COVID has thrown exam plans into question for 2020
Last month, Kenya cancelled its 2020 primary and secondary leaving exams—the KCPE and the KCSE. Students will return to schools in January and repeat the grades they left when schools were closed, before sitting their tests. The current Standard 8 cohort will begin their preparations after almost a year out of school and with highly uneven learning, economic, and psychological experiences in that time. Thousands of miles away, the Colombian Institute for the Evaluation of Education (ICFES) is trying to avoid an exam cancellation. Students in the country’s Quindio department sat for a virtual, practice version of the Saber 11 exam in June and another ICFES test, designed for 100,000 technical students, is scheduled to be held online next month. ICFES has confirmed that private school candidates will be taking the exam in person, although there is still no exam or registration date for the remaining 85 percent of candidates. A switch to an online exam—given only 53 percent of households have internet access—threatens to widen the gap between poor and rich children at secondary and tertiary levels in Colombia. There may be no government response that can fully mitigate COVID-19’s impact and maintain fairness for 2020’s exam candidates. But high-stakes exams are unfair every year, not just during a pandemic: large differences in home support and access to resources are not new. Exams reinforce income inequality, create perverse incentives in the classroom, and limit the number of students who could benefit from more education.

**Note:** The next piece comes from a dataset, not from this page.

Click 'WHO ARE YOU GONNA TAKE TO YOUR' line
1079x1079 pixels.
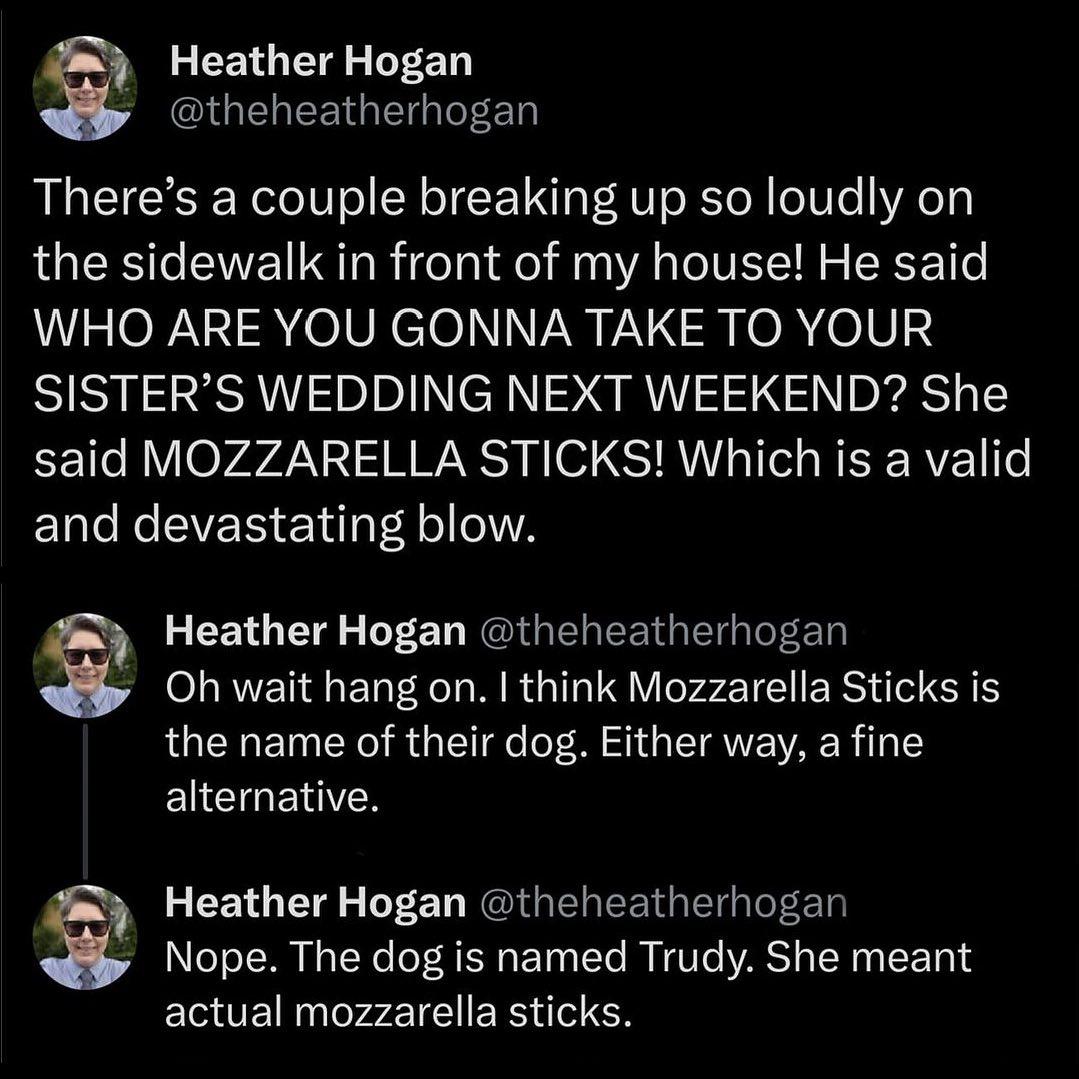(x=482, y=330)
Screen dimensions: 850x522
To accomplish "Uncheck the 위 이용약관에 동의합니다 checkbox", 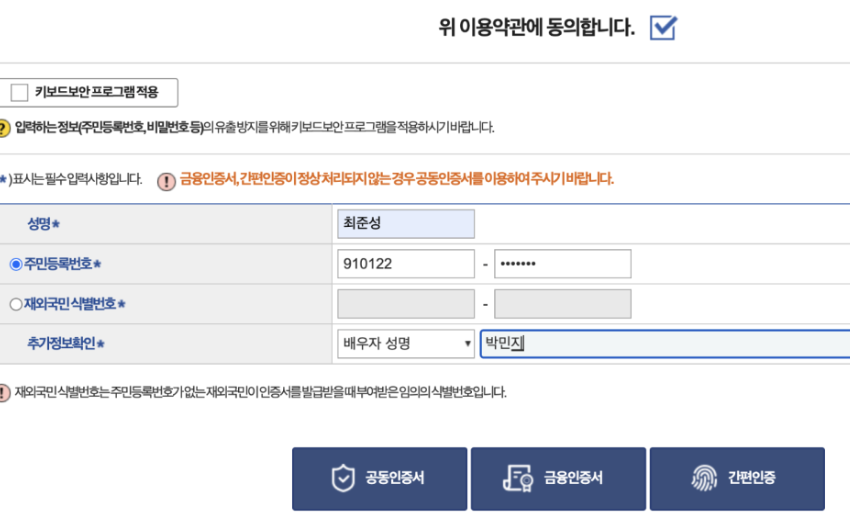I will [x=663, y=28].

Filtering on exam scores reinforces income inequality
Exams were introduced in the 19th century as a supposedly fair and transparent way to allocate scarce educational benefits, by selecting the most able and by removing opportunities for nepotism. Since then, we’ve learned a lot about child development and how early life experiences make selective high-stakes tests anything but a level playing field. Children from the poorest backgrounds are more likely to be exposed to poverty and malnutrition and accumulate developmental deficits from their first years, showing up in indicators such as stunting before age five. When children begin school there is also a clear tendency for those from wealthier backgrounds to go to better quality primary schools and to access private tuition. As a result, socioeconomic status (SES) has become a reliable predictor of exam performance. When an exam is then used to filter students from one educational level to the next, it reinforces intergenerational income persistence. Data from household surveys, public exams, and large-scale assessments help to show this.
Across low- and middle-income countries, poorer students who reach the final grade of primary progress into secondary at much lower rates than their peers (Figure 1). Lower transition rates are due to a combination of school-fee and school-location barriers, along with filtering on exams.
The primary leaving exam is a genuine hurdle that constrains access to secondary in the low- and middle-income countries that release these data (also Figure 1). The height of the hurdle is not universal—some countries are highly selective at the end of primary whereas others barely filter.
The likelihood of passing an exam rises with SES. Large-scale assessments in exam subjects and grades routinely show a steep “social gradient” in performance, beginning from EGRA in early grades to PASEC, SACMEQ, and PISA-D in upper primary and later.
Figure 1. Poorer students progress to secondary at much lower rates than their peers (left); and part of the reason for this is that the exam is a genuine hurdle in most countries (right)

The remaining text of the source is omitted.